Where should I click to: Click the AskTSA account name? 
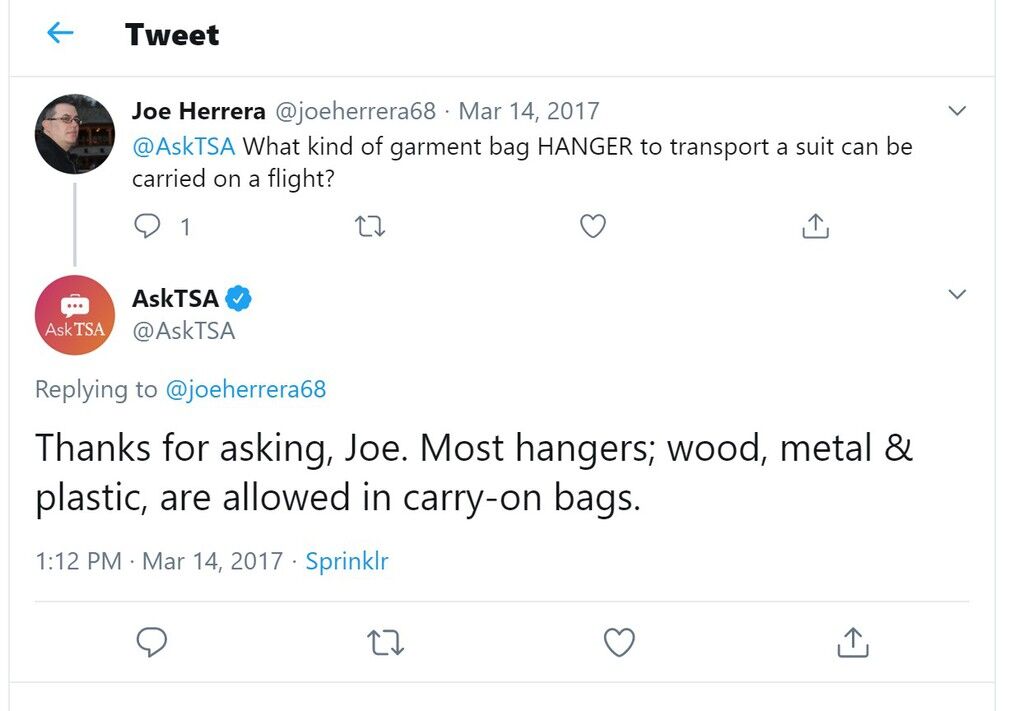tap(175, 298)
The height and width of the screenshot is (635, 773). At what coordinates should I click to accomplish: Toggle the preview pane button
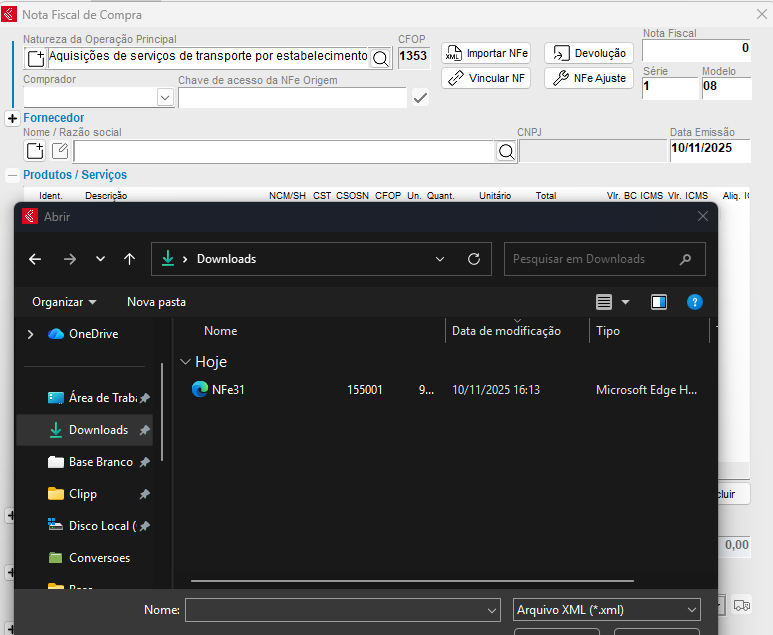[659, 302]
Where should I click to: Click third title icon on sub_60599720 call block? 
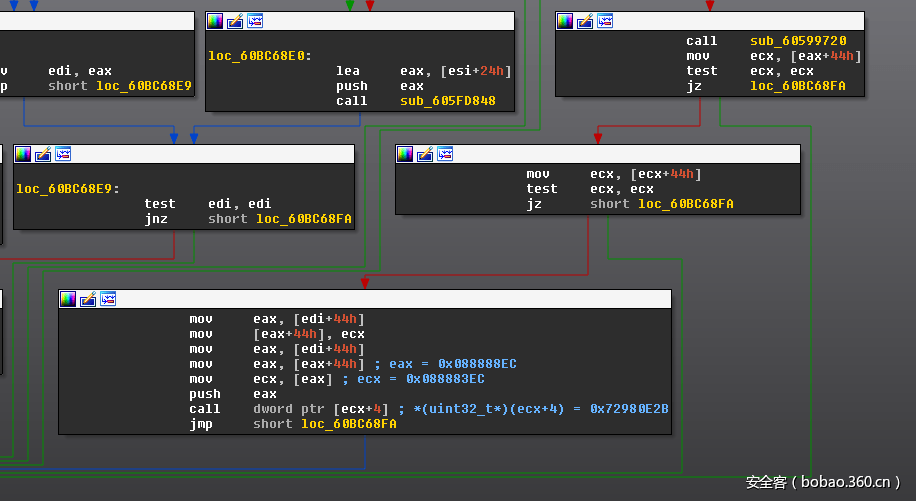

Problem details =
Rewrite the rows above, swapping "preview pane" for "reading pane" and keeping everything else the same. Leave the pictures out.

The result =
Where should I click to: Click the AskTSA account name? 
tap(175, 298)
The height and width of the screenshot is (635, 773). At what coordinates should I click to accomplish: Toggle the reading pane button
[659, 302]
Where should I click to: Click third title icon on sub_60599720 call block? 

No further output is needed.